- Material provided
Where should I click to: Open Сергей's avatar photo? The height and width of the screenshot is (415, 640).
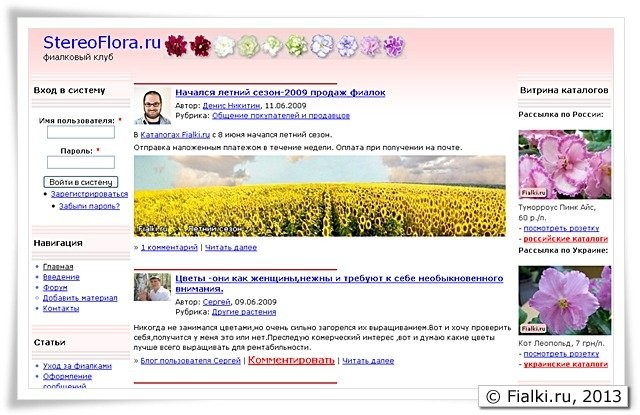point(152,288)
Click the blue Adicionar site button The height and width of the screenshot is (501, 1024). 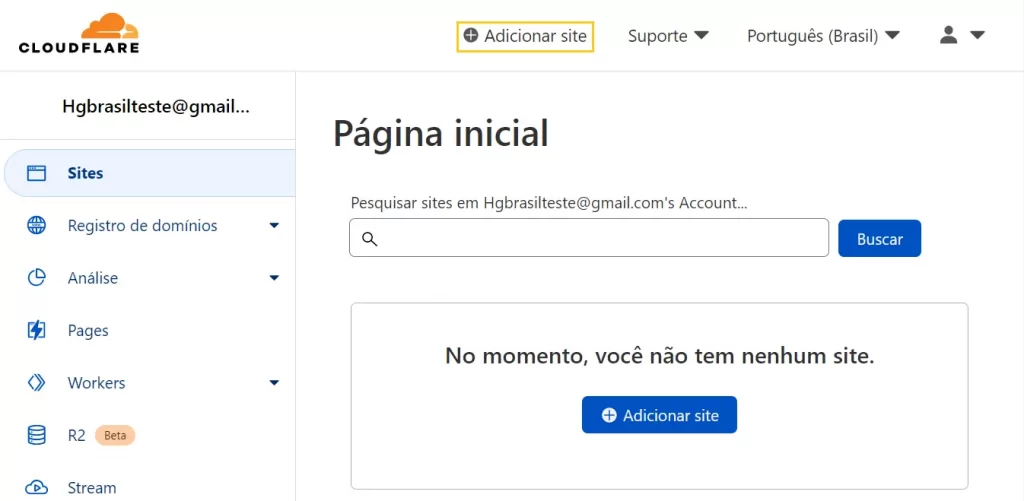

==

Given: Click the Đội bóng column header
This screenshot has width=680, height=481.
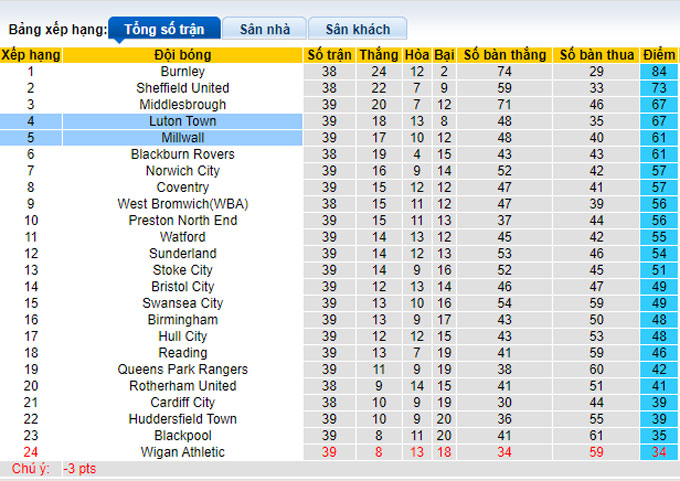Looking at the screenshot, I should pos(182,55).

- Exercise brief
Copy out the lines above from the line containing "Where should I" through the line containing "Click the blue", exactly, and keep the pictures out.

- Solved exercise
Where should I click to: Open Сергей's avatar photo? The height and width of the screenshot is (415, 640).
point(152,288)
Click the blue Adicionar site button The height and width of the screenshot is (501, 1024). 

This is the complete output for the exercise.